To solve this problem, Japanese Patent Application Publication No. 2007-5860 (Reference 1) discloses an illumination unit which includes, on the exit surface of the LED array, an optical guide extending in the main scan direction to guide the light beam from the LED array to a scan area, in order to illuminate the scan area with even illuminance distribution, for example. Further, by adjusting the interval of the LED arrangement, an arbitrary illuminance distribution in the main scan direction can be achieved. Using this, a convergent element as a lens or lens unit to converge or image a reflected light from the document on the CCD is disposed so that the optical axis thereof coincides with the center of the optical guide and the arrangement of the LEDs is adjusted so that the closer the position of the LEDs to both ends in the main scan direction, the narrower the interval of the LEDs. Thereby, it is able to correct illuminance falloff of a convergent element by cosine fourth law effectively.

Furthermore, Japanese Patent Application Publication No. 2010-213039 (Reference 2) discloses an illumination unit including on the exit surface of an optical guide a diffuse structure with an uneven density to diffuse light to the document surface with a proper illuminance distribution. The diffuse structure is densely formed at the center and scarcely formed at the ends in the main scan direction to substantially reduce transmittance on the diffuse surface and create an illuminance distribution having high end portions.

Japanese Patent Application Publication No. 2011-114762 (Reference 3) discloses another illumination unit incorporating an anisotropic diffuse structure to diffuse beams in not-radially circular shape, for instance. With use of the anisotropic diffuse structure in an image scanner with a long-length image sensor, the amount of light in a long effective scan area in sub scan direction can be reduced, improving the efficiency of the illumination unit.

However, in correcting the cosine fourth law of a convergent element by changing the LED interval, there is a limit to the mounting interval of the LEDs at the ends. Therefore, the maximal number of LEDs mounted on the circuit board is determined by the angle of view of the convergent element and the interval limit of the LEDs. Especially, by use of a convergent element with a short focal point and a wide angle of view, the illuminance on an image sensor having passed through the convergent element is greatly reduced from the center to the ends in the main scan direction.

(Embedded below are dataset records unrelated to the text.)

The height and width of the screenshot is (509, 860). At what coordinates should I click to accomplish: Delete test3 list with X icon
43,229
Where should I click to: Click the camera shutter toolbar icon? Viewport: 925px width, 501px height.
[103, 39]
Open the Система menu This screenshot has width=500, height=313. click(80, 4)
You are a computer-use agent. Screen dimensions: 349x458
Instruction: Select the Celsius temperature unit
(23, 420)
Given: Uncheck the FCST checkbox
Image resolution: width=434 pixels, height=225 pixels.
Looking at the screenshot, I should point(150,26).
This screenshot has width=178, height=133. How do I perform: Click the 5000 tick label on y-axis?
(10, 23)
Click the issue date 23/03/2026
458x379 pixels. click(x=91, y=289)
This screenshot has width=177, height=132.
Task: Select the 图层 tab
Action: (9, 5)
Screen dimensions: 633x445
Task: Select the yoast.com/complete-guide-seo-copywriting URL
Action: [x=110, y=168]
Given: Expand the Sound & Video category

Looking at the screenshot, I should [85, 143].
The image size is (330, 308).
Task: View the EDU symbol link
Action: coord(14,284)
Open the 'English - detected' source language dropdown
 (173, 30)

FIG. 13 shows a relation between the illuminance on the document surface and that on the image sensor when the LEDs are arranged with equal interval in the main scan direction. The reflection rate of the document is set to 1.0 and illuminance falloff by the convergent element includes the decrease by cosine fourth law for simplicity. It is seen from the drawing that the illuminance on the image sensor is greatly reduced towards the ends. To correct the illuminance on the image sensor, the illuminance distribution needs to increase from the center to the ends of the document in the main scan direction as shown in FIG. 14. However, at a half angle of view of 30°, 1.78 times larger illuminance is required for the ends of the document in comparison with that for the center.

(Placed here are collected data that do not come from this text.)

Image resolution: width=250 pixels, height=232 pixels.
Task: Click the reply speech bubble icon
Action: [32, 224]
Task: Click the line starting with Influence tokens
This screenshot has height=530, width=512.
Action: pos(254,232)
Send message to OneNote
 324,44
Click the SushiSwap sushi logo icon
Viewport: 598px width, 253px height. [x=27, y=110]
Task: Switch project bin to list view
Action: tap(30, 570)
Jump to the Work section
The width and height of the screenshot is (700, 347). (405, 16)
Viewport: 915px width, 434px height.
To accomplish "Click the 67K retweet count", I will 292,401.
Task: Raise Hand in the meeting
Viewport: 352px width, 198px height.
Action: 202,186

Accordingly, for correcting an illuminance difference on the document by changing the LED interval, it is necessary to set the interval at the center to be 1.78 times larger than at the ends in the main scan direction since the illuminance at some main scan position is approximately inversely proportional to the interval of the LEDs at that position. The illuminance on the image sensor is even at the value of the center of the document if the reflection rate on the document and the transmittance and reflection rate of the convergent element are even. That is, after the cosine fourth law correction, the illuminance on the document becomes even at the lowest value. In a scan system using a convergent element with a short focal point and a wide angle of view, the LEDs are very scarcely arranged at the center in main scan direction so that the larger the angle of view, the smaller the illuminance on the document by the central LEDs after the cosine fourth law correction. Therefore, the illumination unit having the convergent element with a short focal point is not applicable to a high-speed scanner requiring a large amount of light.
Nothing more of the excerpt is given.